Exercise task: Revise the records below so that "dropdown" becomes "drop-down" wherever it appears, leaving everything else the same. Leave the pictures out of your version.
※ ※ ※
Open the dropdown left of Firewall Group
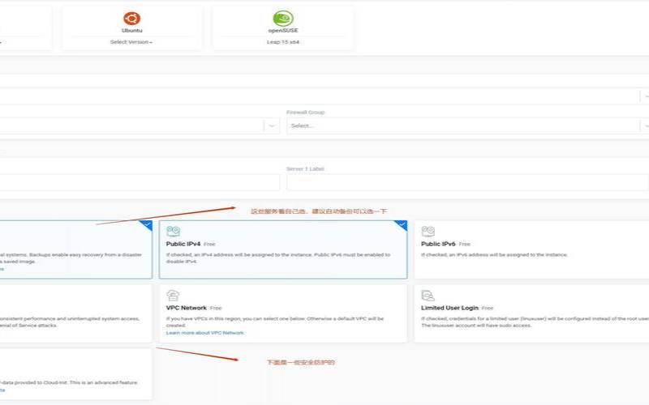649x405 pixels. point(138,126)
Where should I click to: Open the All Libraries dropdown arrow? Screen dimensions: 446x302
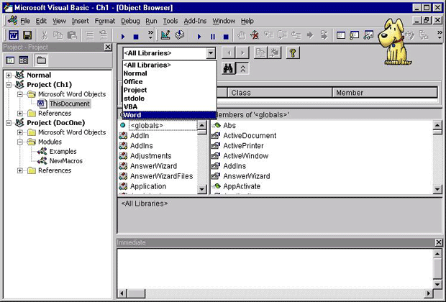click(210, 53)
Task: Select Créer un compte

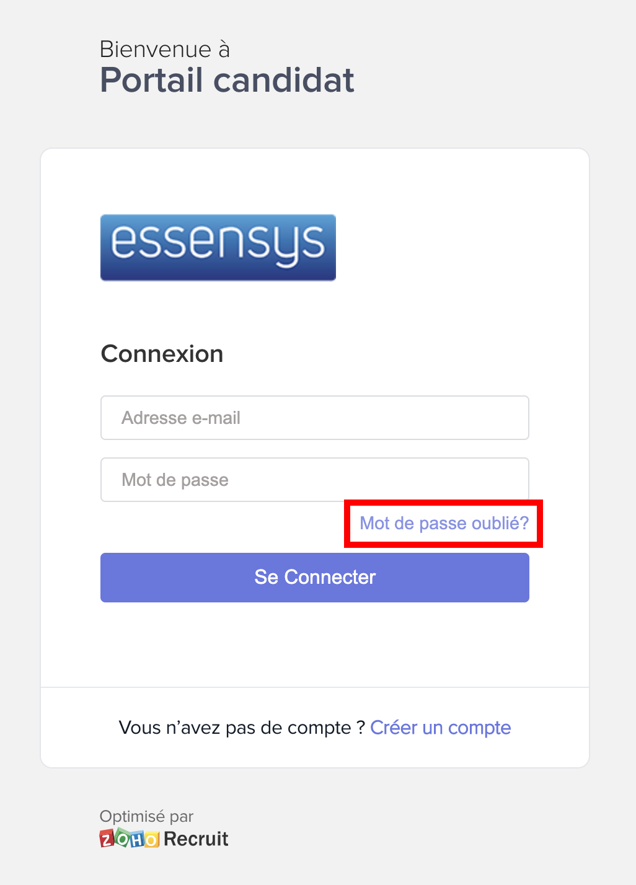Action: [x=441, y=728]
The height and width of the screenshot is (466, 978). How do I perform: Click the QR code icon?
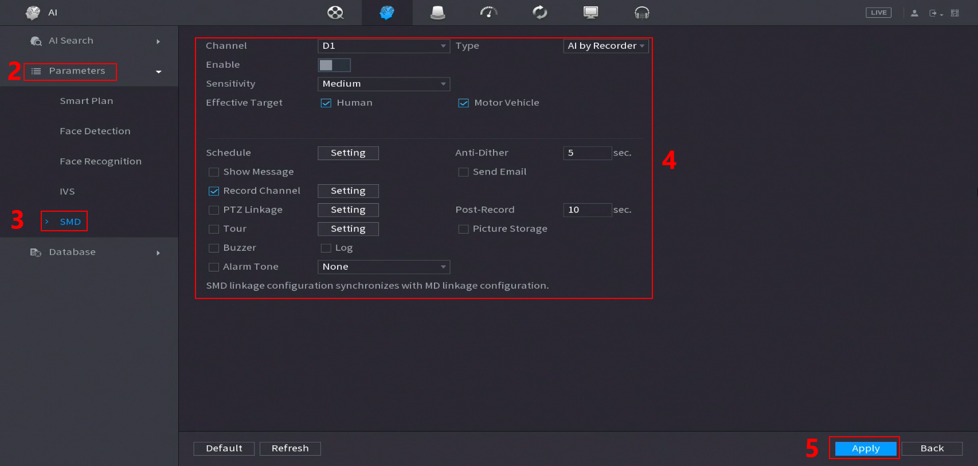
※ ※ ※
Exercise solution:
Open the drop-down left of Firewall Group
649x405 pixels. point(138,126)
Where should I click to: Open the All Libraries drop-down arrow? Screen dimensions: 446x302
click(210, 53)
Task: Select Créer un compte

Action: [x=441, y=728]
The height and width of the screenshot is (466, 978). How do I perform: Click the QR code icon?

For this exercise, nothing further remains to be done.